Japandroids – Celebration Rock

Neil Martin chances upon one of the albums of the year so far. Maybe:

Teenage angst is overrated. Sometimes the best way to deal with the uncertainties of youth is to accept that your only option is to blaze through those wilderness years with the reckless abandon of someone who is either immortal or doomed to an early grave.  This is what Japandroids second album sounds like.

It opens with these lines: “Long lit up tonight and still drinking/Don’t we have anything to live for/Well, of course we do, but until it comes true/We’re drinking.” This pretty much sums up the eight tracks and 35 minutes that follow. Short, concise anthems to directionless youth. Songs about staying up all night, sordid sexual encounters, burning the candle at both ends and living without regret. So often these kinds of songs can sound contrived and up being too literary, a trap The Hold Steady often fall into. Japandroids have the urgency that suggests they are writing about their own lives rather than sounding like 30-somethings writing about some romanticised, mythological idea of urban disaffection and young adulthood.

Celebration Rock sounds great all messy, revving guitars that burst into life like the beginning of the greatest night on the town you ever had. Hooligan choruses of “woos” and “oh oh ohs” that bring to mind drunken bar singalongs at 1am.
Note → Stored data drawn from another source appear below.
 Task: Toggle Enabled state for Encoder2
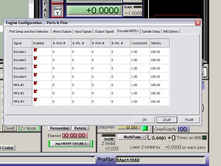pyautogui.click(x=35, y=58)
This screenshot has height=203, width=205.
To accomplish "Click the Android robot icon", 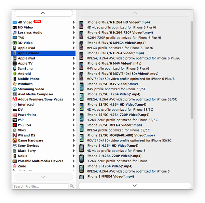I will pos(15,73).
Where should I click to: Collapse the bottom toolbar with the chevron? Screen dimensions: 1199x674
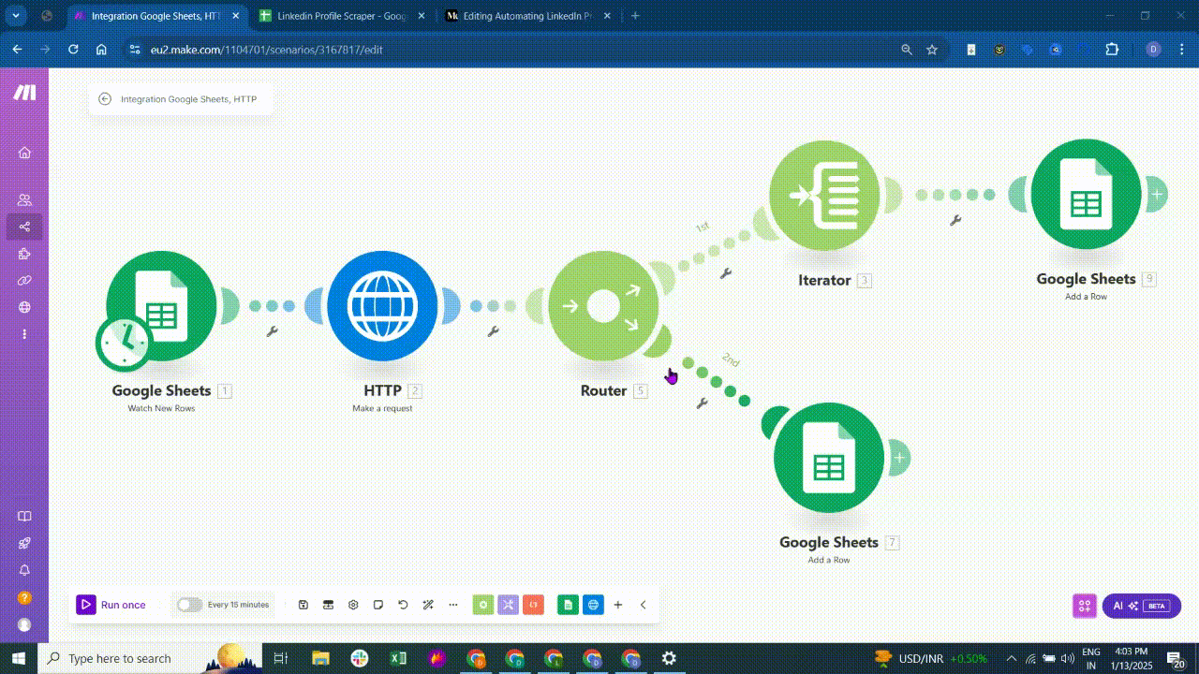[644, 605]
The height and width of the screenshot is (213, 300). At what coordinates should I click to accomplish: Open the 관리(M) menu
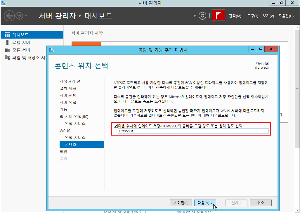235,16
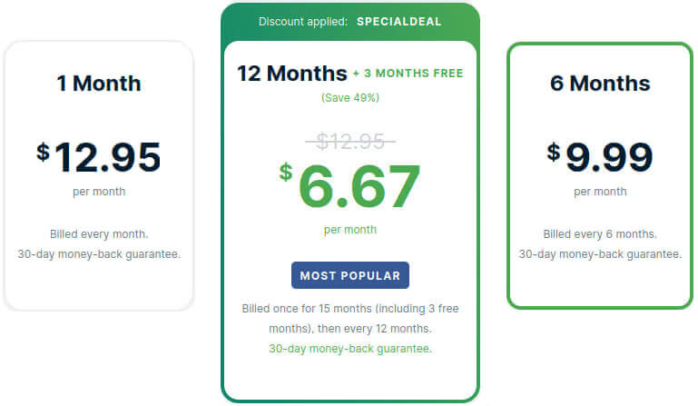
Task: Click the '1 Month' heading
Action: tap(99, 84)
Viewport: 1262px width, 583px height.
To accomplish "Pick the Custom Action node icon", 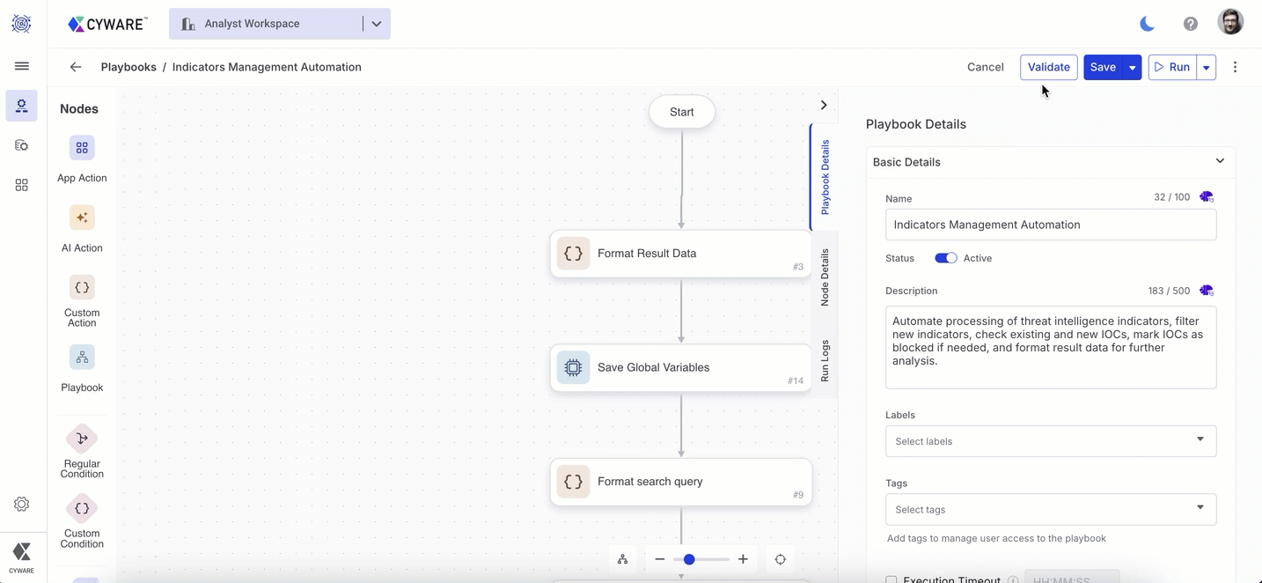I will [x=82, y=288].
The band sound just that right kind of sloppy, the best kind of sloppy, on the edge of collapse but always just holding it together, like The Replacements at their best.  In fact this is probably the closest thing I have heard recently to that Mats sound. Most bands compared to them sound studied and academic but Japandroids and Celebration Rock capture some of that raw honesty that made The Mats so wonderful. This is absolutely a contender for album of the year but it may be that I burn out on it in a couple of months. Given the subject matter that would perhaps be only fitting.